City leaders are laying the tracks to connect Sandusky to the future of high-speed transportation.
High-speed passenger trains running 79 to 110 mph have caught the attention of both Ohio legislators and Sandusky City Commissioners.
"Passenger rail is penicillin for pain at the pump," said Stu Nicholson, public information officer for the Ohio Rail Development Commission.
At its most recent meeting, the Sandusky City Commission voted to support U.S. Rep. Marcy Kaptur's federal appropriation request for matching funds for the development of the Ohio Hub Cleveland-Toledo- Detroit passenger rail corridor, which would connect many Ohio cities and in the long run save Midwesterners about 9.4 million gallons of fuel.
Nicholson said if the funding can be secured, some initial passenger trains could be up and running in as soon as two years. To build the entire system, with 6-8 trains running 110 mph on seven different corridors, could take 10-11 years. The rail development commission is now in early talks with Amtrak about a partnership to utilize existing corridors. Sandusky has an Amtrak station on North Depot Street.

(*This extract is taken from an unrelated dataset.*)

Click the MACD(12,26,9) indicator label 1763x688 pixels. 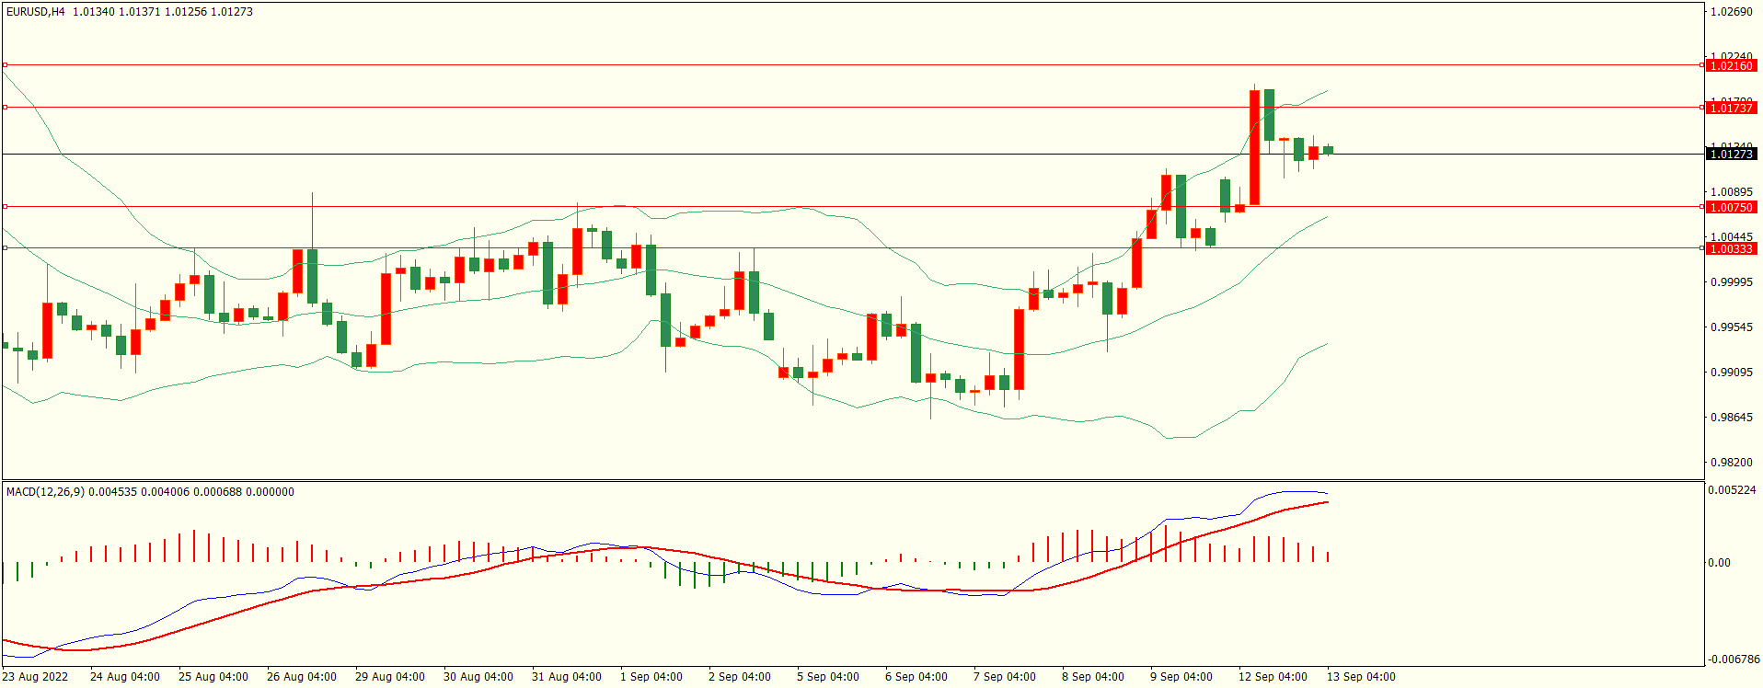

"It's a big step to take, but an important step," said Steve Fought, spokesman for Kaptur, D-Toledo. "It's not 'pie in the sky' anymore."
This isn't the first time Ohioans have heard talk of a high-speed rail. In 1975, the state General Assembly created the Ohio Rail Transportation Authority to develop a long-term high-speed passenger rail plan.
In 1980, the commission determined that a 1 percent increase in sales tax could finance a 600-mile system connecting 13 Ohio cities. The proposed tax increase was put on the ballot in 1982 but was defeated.
However, with rising gas prices and increasingly congested highways, the idea of high-speed passenger rail is picking up steam once again.
Late last fall, the U.S. Senate passed Bill 294, the Passenger Rail Investment and Improvement Act, which was co-sponsored by U.S. Sen. Sherrod Brown, D-Ohio. Nicholson said they expect the House of Representatives to introduce a companion bill within the month. According to the 2007 Ohio and Lake Erie Regional Rail Ohio Hub Study, the grand total capital investment requirement including planning, engineering, design and construction costs would be more than $4 billion dollars.
Proponents of high-speed rail say the benefits will more than justify the cost, and point to examples of high-speed rail in Germany, France, China and Japan as testimonies of success.
"We're missing an opportunity by not taking advantage of this technology," Fought said.
High-speed passenger rail is also expected give a boost to the state's tourism industry to the tune of $80 million annually, according to the Ohio Rail Development Commission. Ohio now ranks number seven in the top ten list of destination states, with Sandusky's own Cedar Point being among the top attractions. The commission estimates that at least 80 percent of the overnight tourists who come to Ohio are from areas that would be connected through the Ohio Hub railway.
In addition to generating more than $23 billion dollars of revenue throughout the Midwest, the Ohio Rail Development Commission estimates that over the anticipated nine-year construction phase there will be at least 7,000 short-term jobs available. Over the long-term, they estimate the Ohio Hub project will yield 16,700 permanent jobs and raise the region's income by over $1 billion over the life of the project. According to their calculations, that will raise the average household income by at least $90.